When mousy suburbanite Carol Wentz vanishes, no one thinks anything of it. Another unhappy housewife on the lam. Until her wallet appears in the house where six-year-old Iris Neff vanished eleven years ago. And in that wallet, the address and website of Manhattan PI Brenna Spector, missing persons specialist. Brenna couldn’t find Iris Neff a decade ago, so she ventures into a new and surprisingly intricate mystery today.
Alison Gaylin’s and she was introduces an interesting character in Brenna Spector, who, because of childhood trauma, cannot forget anything once it enters her head. Everything she has seen, heard, read, or experienced since she was eleven years old is embossed on her long-term memory. While this has its advantages, she can’t prioritize, can’t shirk pain, and can’t stop crippling waves of full-sensory memory intruding on the present.
If that sounds familiar, that’s because it resembles the premise behind the current TV series Unforgettable. Because of mass media lag times, the two were probably in production about the same time. But don’t let that fool you; Gaylin is no mere trend-watcher. She uses hyperthymestic syndrome, a very real illness, to plumb the psychological depths of a character who cannot abandon her personal quest because time doesn’t heal all wounds.
Brenna Spector struggles to endure the day. Because she forgets nothing, everything in the present is a potential trigger for elaborate memories. Some of those memories are extremely painful, and she can find herself trapped in an elaborate tape loop of trauma. This drives a wedge between her and the human race, alienating her from family and keeping her from making friends. She develops strenuous rituals to keep herself in the present.
The current mystery initially offers Brenna the opportunity to evade her weaknesses.
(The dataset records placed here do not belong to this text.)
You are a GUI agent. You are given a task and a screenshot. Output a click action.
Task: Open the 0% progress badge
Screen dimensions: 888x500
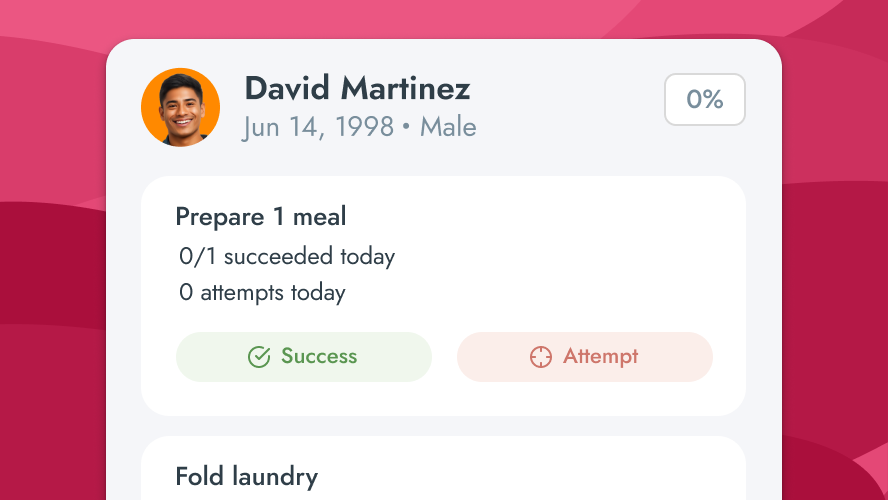click(705, 99)
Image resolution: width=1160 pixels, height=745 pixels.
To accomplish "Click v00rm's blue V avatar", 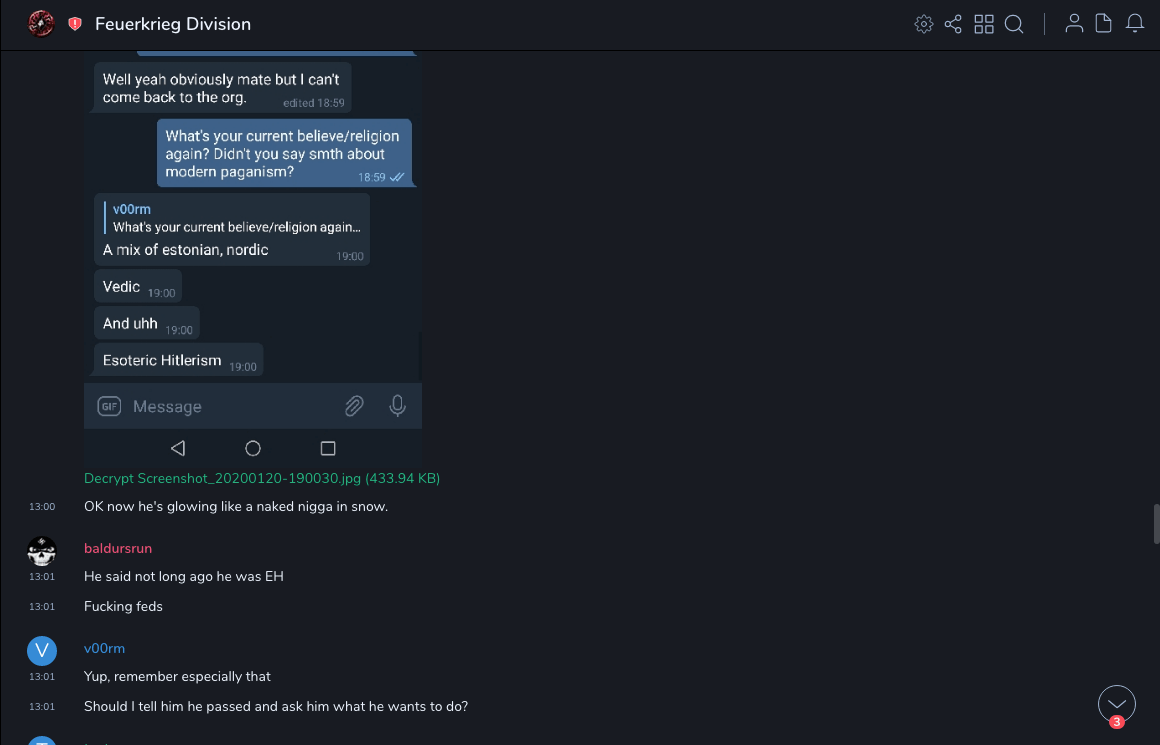I will pyautogui.click(x=41, y=651).
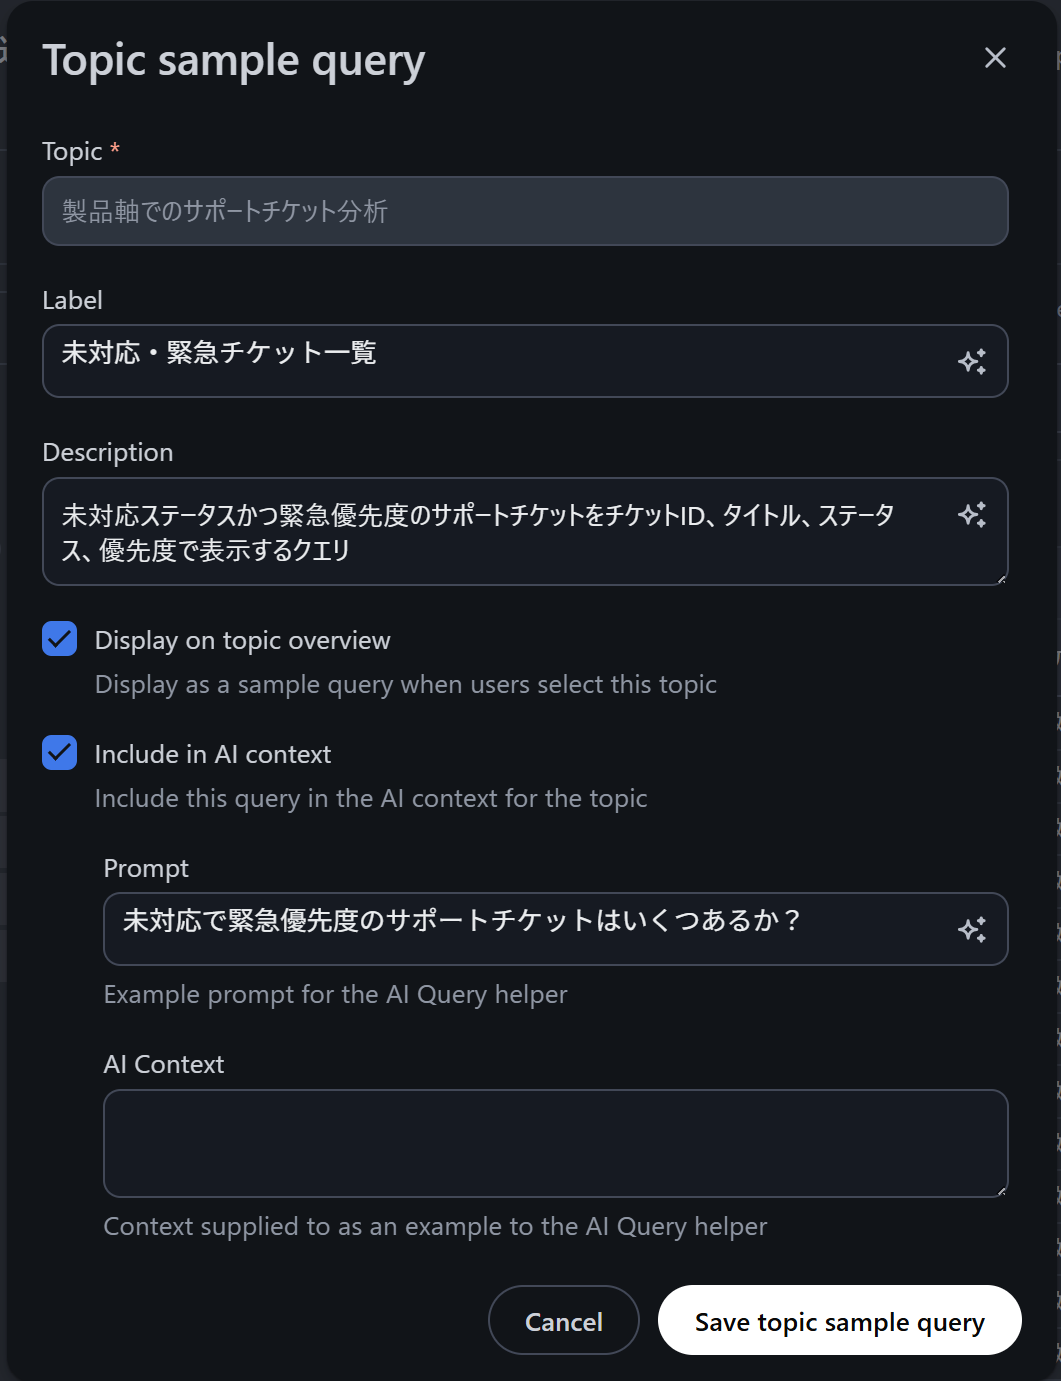Click the AI sparkle icon in Label field

972,361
The upstate bedroom community of Tarry Ridge has changed so much in the decade since Brenna last visited that she assumes she’ll have no trouble separating past from present. But that proves her greatest limitation. Because the two disappearances are so tightly linked, many clues she needs have been bulldozed by recent big-city development deals.
Brenna partners with Detective Nick Morasco, a professorial cop who has already taken his lumps for how this case has unfolded. Morasco has glimpsed the tawdry network of secrets over the Iris Neff case—and now the Carol Wentz case—but since his neck is already on the chopping block, he can only help Brenna so far. As the case unfolds, though, and both detectives keep their cards close to the vest, we start who wonder who’s helping whom.
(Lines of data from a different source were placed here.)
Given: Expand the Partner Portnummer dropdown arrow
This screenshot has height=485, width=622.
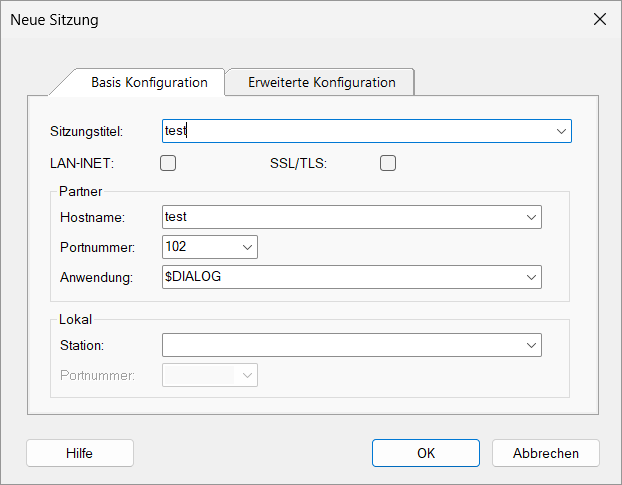Looking at the screenshot, I should click(246, 247).
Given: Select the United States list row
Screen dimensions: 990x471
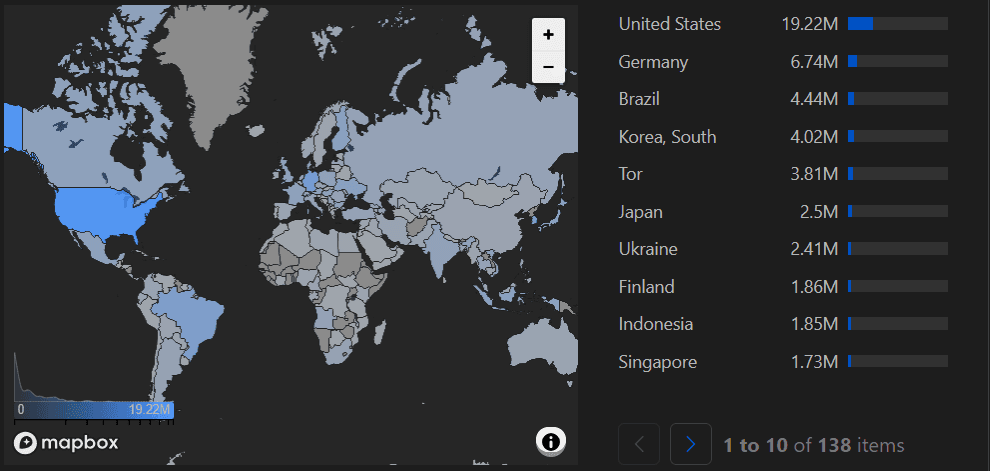Looking at the screenshot, I should pos(669,24).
Underlying the whole case is the original trauma that caused Brenna’s steel trap memory. When she was eleven, she witnessed her big sister get in a blue car and vanish. She’s blamed herself ever since, and cannot permit herself to forget anything. Strangely, the longer she investigates the Wentz/Neff disappearance, the more parallels start to appear with Brenna’s sister and her twenty-eight-year absence.
In some ways, Alison Gaylin is almost too hip for her own good. She pinches her title from a Talking Heads tune and her premise from the same well as prime time TV writers, and she name-checks movies, teenpop singers, classic TV shows, and more pop culture than I can track without Google. Keeping up with this willfully hip story is no small task.
But Gaylin resists obvious stereotypes: nobody saves the little girl at the climax, and Brenna and Morasco evade the too-easy romance. Her mystery remains so alive and active that readers won’t figure out the answer around page 100. I found the resolution both completely unexpected, and wholly earned. And that’s plenty rare.
Gaylin reminds me of two mysteries I’ve enjoyed in the past. On the one hand, like Alex Kava’s A Perfect Evil, Gaylin presents a female protagonist in a primarily male world, standing up to a villainy so integrated into its community that it almost evades notice. On the other hand, like Paul Tremblay’s The Little Sleep, Gaylin takes a detective who cannot see the world like ordinary people do, and forces her to explore her own inner depths.
It would be too easy, and false, to say Gaylin has produced deep literature. This is a paperback detective novel, and doesn’t pretend to be anything more. But by showcasing an interesting character with a complex, nuanced struggle, Gaylin evades the traps that make culture snobs like me sneer at detective novels. And in so doing, she creates a whole that exceeds the sum of its parts.